= Variations (Cage) =

Series of musical pieces

Variations is a series of works by the American composer John Cage. A number of the pieces in the series are seminal examples of indeterminate music, others are happenings: performance pieces executed according to the score.

==The series==
===Variations I (1958)===
The first piece in the series is dedicated to David Tudor and was a belated birthday present. The score consists of six transparent squares: one with 27 points of four different sizes, five with five lines each. The squares are to be combined in any way, with points representing sounds, and lines used as axes of various characteristics of these sounds: lowest frequency, simplest overtone structure, etc. Said characteristics are obtained by dropping perpendiculars from points and measuring these perpendiculars. The piece is to be performed by any number of performers on any kind and number of instruments.
===Variations II (1961)===
This work is intended "for any number of players and any sound producing means." The score consists of eleven transparent sheets: six with lines and five with points. The mechanism is the same as in Variations I: perpendiculars are dropped from points to lines to determine sound characteristics, except that the list of characteristics is different: frequency, amplitude, timbre, etc.

===Variations III (1962)===
The third in the series is intended "for one or any number of people performing any actions". It is the first entry in the series that does not make any references to music, musical instruments or sounds. The score consists of two sheets of transparent plastic, one blank, the other marked with 42 identical circles. Cage instructs the performers to cut the sheet with circles so that they end up with 42 small sheets, a full circle on each. These should then be dropped on a sheet of paper. Isolated circles are then removed, and the rest are interpreted according to complex rules explained in the score. The information derived includes the number of actions and the number of variables that characterize an action. Cage does not specify the performers' actions, but notes that these can include noticing or responding to "environmental changes". He also states that although some of the factors of a performance may be planned in advance, the performers should "leave room for unforeseen eventualities"; and that "any other activities are going on at the same time" as the work is performed. This last is not an instruction, but simply an observation.

===Variations IV (1963)===
This piece is the second in a group that included Atlas Eclipticalis as the first piece and 0'00" as the third. Variations IV is intended for any number of players producing any sounds by any means, "with or without other activities." It is dedicated to Peter Pesic. The score consists of seven points and two circles on a transparent sheet. The sheet is cut into nine small sheets. One of the circles is then placed anywhere on a map of the area where the performance is to take place. Then the rest of the sheets are dropped anywhere on the same map, and straight lines are drawn from the first circle to the seven points; if a line intersects or is tangent to another circle, the same procedure is applied to that circle. The explanatory note in the score gives instructions on how to interpret the results. Cage also mentions that performers need not confine themselves to a performance of the piece during the entire performance and are free to engage in any other activities at any time.
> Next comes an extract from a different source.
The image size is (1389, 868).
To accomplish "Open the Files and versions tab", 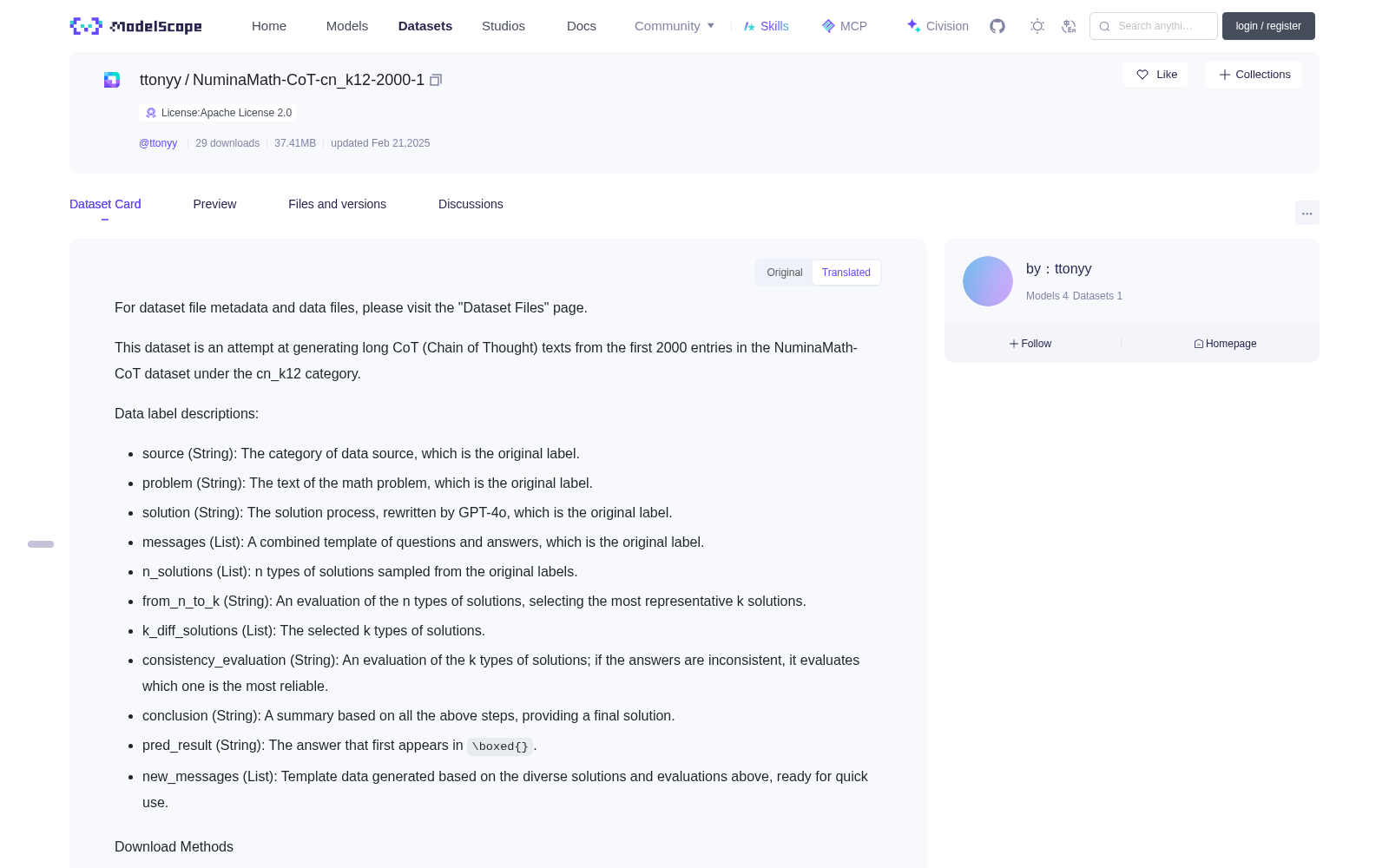I will 337,204.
The popular phonograph records of the premiere (issued by Everest Records) of this work is generally misunderstood as a sound collage of classical music, sound-effects, and ambient noises, etc. While this is what the work sounds like the concept behind the work has nothing to do with the recordings and sounds that were employed in the performance as such. What the work actually embodies is the positioning of sound sources within a given interior space. In that regard the recording completely misrepresents the basis of the work.

===Variations V (1965)===
This work has a score which is simply a description of the first performance, which included electronics, dancers, and other elements. Part of the setup for the work included light beams which triggered sounds from the electronics when interrupted by the motions of the dancers.